The Soviet Union has begun to signal its belief that the death of Egypt's Anwar Sadat is a fresh opportunity to reassert Moscow's influence in that key Middle Eastern country and that it expects, at the very least, a gradual shift in Cairo leading to a more anti-American Islamic world.
After a period of relative restraint, the Soviet press during the past two days has blossomed with commentaries and reports about the situation in Egypt that blame the Reagan administration for "crude interference" in its internal affairs and denounce "sinister" plans for an alleged U.S. invasion of Libya.
The official Tass news agency charged tonight that the United States was "feverishly stepping up war preparations in the Middle East" and described planned arms deliveries to Egypt and Sudan as "extremely dangerous and reckless playing with fire."
These pronouncements lace together two central themes that have emerged from Moscow's reaction to the assassination of Sadat.
First is that the United States has lost not only its key ally in the Arab world but also the political leader who helped reconcile Washington's determination to continue unqualified support for Israel with the requirement to maintain a viable U.S. political position in the Middle East.
The second is that the new Egyptian leadership -- despite its professed wish to continue Sadat's pro-Western orientation -- will want to distance itself from the United States and move close to the Arab world.
While there is no evidence that a major policy reassessment is under way in Moscow, the press reports seem to reflect an effort to keep everybody in the region off balance. Moreover, the Soviets appear to feel that both the recent events and time play into their hands.

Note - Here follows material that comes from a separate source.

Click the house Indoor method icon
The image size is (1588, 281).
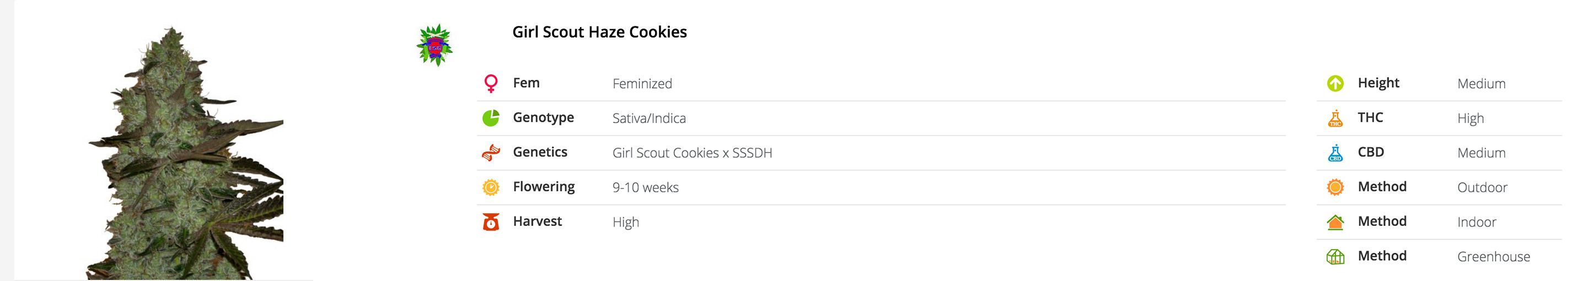(x=1335, y=221)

As a result the Soviets have cautiously reasserted their intentions to reenter the Middle East dispute with a government-to-government note to the United States that asserted that "what is happening around Egypt cannot but affect the interests of the Soviet Union's security." However, they have refrained from bellicose statements of intentions to counter U.S. moves.
Instead, one of the main thrusts of Soviet propaganda in recent days focused on Arab pressure on the new Cairo leadership to return to the Arab family. This included kid glove treatment of President-designate Hosni Mubarak and the presentation of Sadat's assassination as the work of his political opponents rather than of an isolated religious fanatic.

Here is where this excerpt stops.